**Task requirements**:
Return an exact copy of the data, starting at its first line and ending at the line that contains "Screen dimensions: 959x624", minus any pictures.

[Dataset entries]
::::

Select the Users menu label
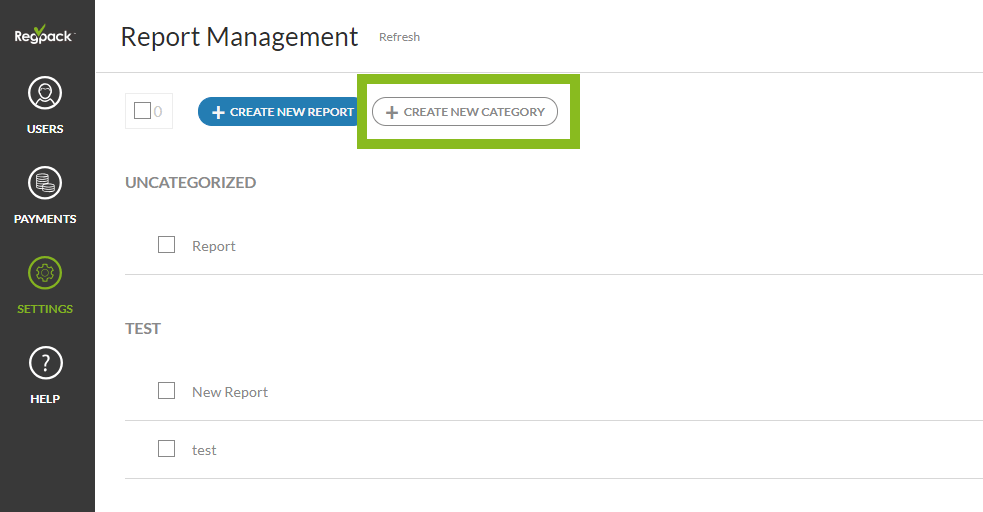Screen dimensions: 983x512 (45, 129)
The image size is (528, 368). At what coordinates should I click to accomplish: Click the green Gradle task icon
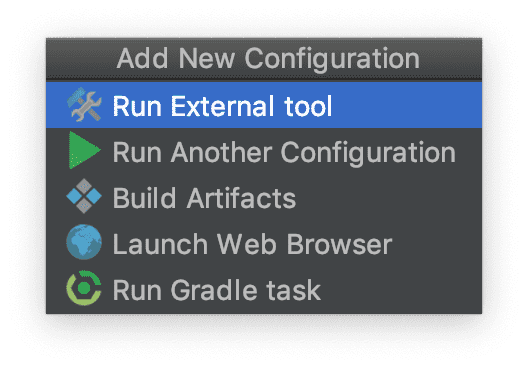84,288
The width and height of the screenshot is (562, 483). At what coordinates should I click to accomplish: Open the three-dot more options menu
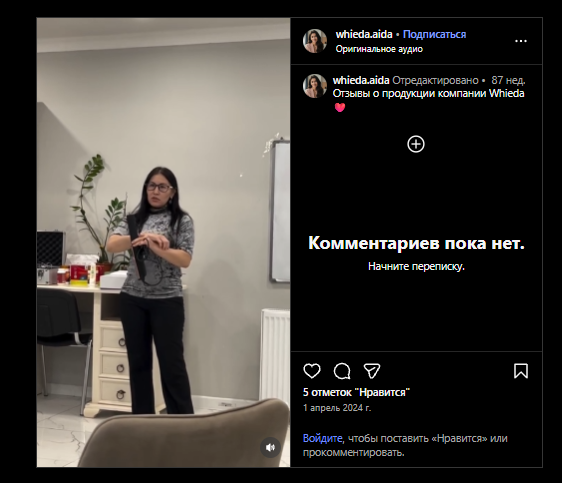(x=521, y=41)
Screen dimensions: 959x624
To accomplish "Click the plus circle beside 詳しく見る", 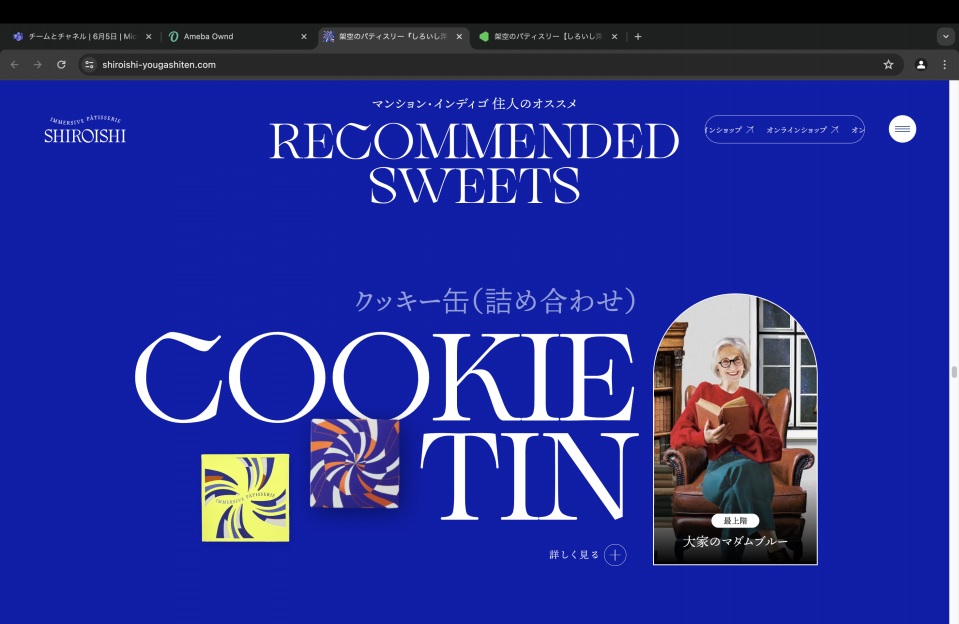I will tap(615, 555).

::::

**Answer to this problem**:
Select the Users menu label
Screen dimensions: 983x512 (45, 129)
The image size is (528, 368). At what coordinates should I click to accomplish: Click the green Gradle task icon
84,288
The width and height of the screenshot is (562, 483). At what coordinates should I click to accomplish: Open the three-dot more options menu
(x=521, y=41)
Screen dimensions: 959x624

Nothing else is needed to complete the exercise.